DOI: 10.31618/ESU.2413-9335.2020.6.72.653 Токарев Клим Андреевич
Аспирант
Санкт-Петербургский государственный университет
Филологический факультет Кафедра истории зарубежных литератур Россия, г. Санкт-Петербург, В.О., Университетская наб. 11, ауд. 190
CONCEPT OF FUTURE IN DAVID FOSTER WALACE'S «INFINITE JEST»
Klim Tokarev
Postgraduate student Saint Petersburg State University Faculty of Philology Department of History of Foreign Literatures Russia, Saint-Petersburg, V.O., University Embankment 11, auditorium 190
АННОТАЦИЯ
Исследование посвящено роману американского писателя Дэвида Фостера Уоллеса «Бесконечная шутка» в контексте постмодернистской парадигмы и следующих за ней тенденциями в литературе и культуре. Работа фокусируется на времени и его восприятии как теме произведения в рамках размышлений культурных критиков Саймона Рейндольдса и Марка Фишера, утверждающих отсутствие интереса современной культуры к будущему. Цель исследования — выделить образы и мотивы, связанные с концепцией будущего.
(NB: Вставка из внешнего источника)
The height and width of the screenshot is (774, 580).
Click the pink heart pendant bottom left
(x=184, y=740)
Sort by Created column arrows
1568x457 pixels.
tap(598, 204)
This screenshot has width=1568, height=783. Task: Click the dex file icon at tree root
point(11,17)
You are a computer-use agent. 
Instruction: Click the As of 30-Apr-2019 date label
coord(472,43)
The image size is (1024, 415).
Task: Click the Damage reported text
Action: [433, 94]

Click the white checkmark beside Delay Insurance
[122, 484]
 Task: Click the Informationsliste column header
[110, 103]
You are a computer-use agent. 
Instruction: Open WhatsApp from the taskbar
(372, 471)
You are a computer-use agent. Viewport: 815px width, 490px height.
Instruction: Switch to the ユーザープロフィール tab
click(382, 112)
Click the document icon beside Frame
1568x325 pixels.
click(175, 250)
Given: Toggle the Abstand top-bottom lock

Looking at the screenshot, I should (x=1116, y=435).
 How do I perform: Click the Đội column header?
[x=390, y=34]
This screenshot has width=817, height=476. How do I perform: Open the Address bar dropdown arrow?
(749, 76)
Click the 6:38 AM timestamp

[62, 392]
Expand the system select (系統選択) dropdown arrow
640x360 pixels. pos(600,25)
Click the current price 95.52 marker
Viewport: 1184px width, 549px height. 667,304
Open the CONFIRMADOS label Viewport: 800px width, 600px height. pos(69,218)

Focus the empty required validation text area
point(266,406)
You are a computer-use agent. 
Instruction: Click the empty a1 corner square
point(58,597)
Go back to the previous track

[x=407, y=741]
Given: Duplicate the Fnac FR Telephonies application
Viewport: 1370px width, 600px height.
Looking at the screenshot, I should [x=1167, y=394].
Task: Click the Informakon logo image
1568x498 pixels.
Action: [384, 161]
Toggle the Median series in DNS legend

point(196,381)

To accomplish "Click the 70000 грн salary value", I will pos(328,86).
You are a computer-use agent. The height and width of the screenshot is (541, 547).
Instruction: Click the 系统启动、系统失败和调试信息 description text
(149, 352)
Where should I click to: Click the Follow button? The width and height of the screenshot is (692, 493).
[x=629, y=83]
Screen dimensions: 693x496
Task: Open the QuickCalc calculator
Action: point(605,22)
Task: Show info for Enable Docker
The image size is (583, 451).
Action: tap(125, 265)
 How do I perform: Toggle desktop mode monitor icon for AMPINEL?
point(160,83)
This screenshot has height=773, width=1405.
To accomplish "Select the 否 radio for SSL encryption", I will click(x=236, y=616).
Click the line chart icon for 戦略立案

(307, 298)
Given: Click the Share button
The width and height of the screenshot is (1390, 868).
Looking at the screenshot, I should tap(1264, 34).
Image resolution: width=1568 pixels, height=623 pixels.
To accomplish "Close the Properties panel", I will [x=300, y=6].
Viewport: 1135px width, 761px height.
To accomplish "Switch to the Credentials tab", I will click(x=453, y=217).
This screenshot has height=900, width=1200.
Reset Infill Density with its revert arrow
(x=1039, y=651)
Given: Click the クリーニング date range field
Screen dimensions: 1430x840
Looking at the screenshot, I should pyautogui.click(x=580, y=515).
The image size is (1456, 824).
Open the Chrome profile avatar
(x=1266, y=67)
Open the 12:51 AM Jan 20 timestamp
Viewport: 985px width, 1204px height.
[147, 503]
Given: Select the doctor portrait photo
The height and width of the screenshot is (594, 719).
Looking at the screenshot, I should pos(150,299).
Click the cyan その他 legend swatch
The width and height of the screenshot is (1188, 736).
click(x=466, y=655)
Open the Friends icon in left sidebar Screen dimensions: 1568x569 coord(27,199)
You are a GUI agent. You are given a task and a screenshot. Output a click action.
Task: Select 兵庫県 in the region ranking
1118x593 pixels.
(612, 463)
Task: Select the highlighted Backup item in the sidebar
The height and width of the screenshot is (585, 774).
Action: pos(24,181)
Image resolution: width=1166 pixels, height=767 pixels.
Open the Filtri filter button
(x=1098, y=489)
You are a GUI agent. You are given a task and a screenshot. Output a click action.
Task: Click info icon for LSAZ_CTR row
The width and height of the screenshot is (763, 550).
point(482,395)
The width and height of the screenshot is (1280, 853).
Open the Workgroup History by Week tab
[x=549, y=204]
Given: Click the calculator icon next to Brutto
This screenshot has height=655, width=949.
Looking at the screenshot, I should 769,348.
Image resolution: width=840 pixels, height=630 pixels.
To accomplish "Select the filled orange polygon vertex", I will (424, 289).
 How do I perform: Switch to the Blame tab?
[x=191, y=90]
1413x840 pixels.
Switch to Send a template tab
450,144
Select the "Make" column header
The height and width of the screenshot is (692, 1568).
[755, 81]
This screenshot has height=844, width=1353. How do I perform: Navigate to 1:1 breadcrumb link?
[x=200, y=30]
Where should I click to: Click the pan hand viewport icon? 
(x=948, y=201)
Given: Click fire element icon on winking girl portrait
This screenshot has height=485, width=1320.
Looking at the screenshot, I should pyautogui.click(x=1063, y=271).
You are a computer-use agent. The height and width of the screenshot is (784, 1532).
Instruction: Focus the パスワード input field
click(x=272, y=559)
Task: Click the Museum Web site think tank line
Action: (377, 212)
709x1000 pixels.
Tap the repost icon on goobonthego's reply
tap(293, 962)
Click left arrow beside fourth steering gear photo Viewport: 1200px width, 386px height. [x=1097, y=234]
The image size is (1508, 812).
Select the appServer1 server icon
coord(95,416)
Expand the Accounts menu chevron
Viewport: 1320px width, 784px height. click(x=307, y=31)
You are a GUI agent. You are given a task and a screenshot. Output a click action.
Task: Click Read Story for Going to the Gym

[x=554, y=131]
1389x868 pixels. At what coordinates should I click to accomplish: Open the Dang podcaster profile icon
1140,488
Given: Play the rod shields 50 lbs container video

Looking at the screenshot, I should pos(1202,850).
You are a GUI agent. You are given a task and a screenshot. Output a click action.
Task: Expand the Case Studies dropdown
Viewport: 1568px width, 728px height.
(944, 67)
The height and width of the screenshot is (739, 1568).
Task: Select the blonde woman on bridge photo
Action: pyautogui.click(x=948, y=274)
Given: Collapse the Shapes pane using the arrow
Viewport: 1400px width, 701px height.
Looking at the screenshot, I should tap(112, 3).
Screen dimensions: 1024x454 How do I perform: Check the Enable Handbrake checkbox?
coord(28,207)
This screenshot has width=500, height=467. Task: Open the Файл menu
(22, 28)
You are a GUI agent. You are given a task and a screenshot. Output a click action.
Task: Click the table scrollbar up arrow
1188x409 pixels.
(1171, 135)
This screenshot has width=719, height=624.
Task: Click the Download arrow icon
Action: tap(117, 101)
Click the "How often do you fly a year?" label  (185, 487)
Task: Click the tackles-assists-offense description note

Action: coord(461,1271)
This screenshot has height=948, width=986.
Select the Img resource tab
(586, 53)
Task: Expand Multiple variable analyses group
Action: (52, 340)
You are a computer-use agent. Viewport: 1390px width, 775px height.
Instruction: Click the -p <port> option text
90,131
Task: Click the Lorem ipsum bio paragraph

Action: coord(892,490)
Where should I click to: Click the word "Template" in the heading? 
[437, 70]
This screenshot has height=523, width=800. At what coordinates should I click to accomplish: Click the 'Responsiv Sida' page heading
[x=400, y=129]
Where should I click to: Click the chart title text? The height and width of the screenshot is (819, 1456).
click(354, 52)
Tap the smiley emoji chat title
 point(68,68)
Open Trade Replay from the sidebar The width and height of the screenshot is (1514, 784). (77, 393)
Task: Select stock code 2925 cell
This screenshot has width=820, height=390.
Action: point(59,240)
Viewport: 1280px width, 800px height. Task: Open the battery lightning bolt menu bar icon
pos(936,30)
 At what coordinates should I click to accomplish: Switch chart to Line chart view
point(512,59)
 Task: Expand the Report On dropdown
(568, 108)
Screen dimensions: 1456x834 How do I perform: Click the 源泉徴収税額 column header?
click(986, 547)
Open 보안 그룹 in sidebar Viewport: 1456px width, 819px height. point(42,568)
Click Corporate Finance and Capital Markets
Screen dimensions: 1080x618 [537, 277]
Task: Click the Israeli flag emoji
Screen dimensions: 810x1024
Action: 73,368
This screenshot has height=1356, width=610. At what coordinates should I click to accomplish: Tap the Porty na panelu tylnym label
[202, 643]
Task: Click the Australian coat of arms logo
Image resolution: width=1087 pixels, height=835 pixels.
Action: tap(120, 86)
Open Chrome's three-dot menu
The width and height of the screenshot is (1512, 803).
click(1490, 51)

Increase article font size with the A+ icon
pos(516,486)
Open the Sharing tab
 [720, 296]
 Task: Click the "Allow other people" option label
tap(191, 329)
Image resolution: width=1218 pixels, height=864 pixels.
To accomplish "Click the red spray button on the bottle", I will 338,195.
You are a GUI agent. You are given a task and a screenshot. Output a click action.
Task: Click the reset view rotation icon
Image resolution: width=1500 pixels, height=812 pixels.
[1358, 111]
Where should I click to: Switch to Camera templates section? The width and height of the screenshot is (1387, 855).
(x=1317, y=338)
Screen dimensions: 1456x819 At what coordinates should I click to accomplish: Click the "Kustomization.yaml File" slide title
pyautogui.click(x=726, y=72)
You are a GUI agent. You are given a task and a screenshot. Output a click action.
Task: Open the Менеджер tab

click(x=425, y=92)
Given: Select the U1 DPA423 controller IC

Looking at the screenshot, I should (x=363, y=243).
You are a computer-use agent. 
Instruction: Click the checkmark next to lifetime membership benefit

В центре внимания работы — рецепция времени, предлагаемая в романе, в частности, через введение нового типа календаря, образы, через которые строится возможная историческая картина будущего (тенденции в сфере геополитики, экологические проблемы и т.д.), а также избранное время повествования (неопределенное будущее). В работе также уделяется внимание вопросу временных границ постмодернистской парадигмы для уточнения позиции романа в литературной и культурной сфере на момент его создания.
ABSTRACT
The article examines a novel «Infinite Jest» by an American writer David Foster Wallace in the context of postmodern paradigm and the following literary and cultural tendencies. On the basis of the works by cultural critics Simon Reynolds and Mark Fisher, who argue that contemporary culture lacks interest in future, the study focuses on time and its perception as a topic in the novel. The main goal of this work is to identify the novel's images and motives that have a connection with the concept of future. The main points of the study are the reception of time through the introduction of new type of calendar in the novel, images of possible historic picture of the future (geopolitical tendencies, ecological problems, etc.) and the chosen time period in the narrative (ambiguous future). The article also provides an analysis of postmodern paradigm's time frame for the clarification of the novel's position in literary and cultural sphere during its development.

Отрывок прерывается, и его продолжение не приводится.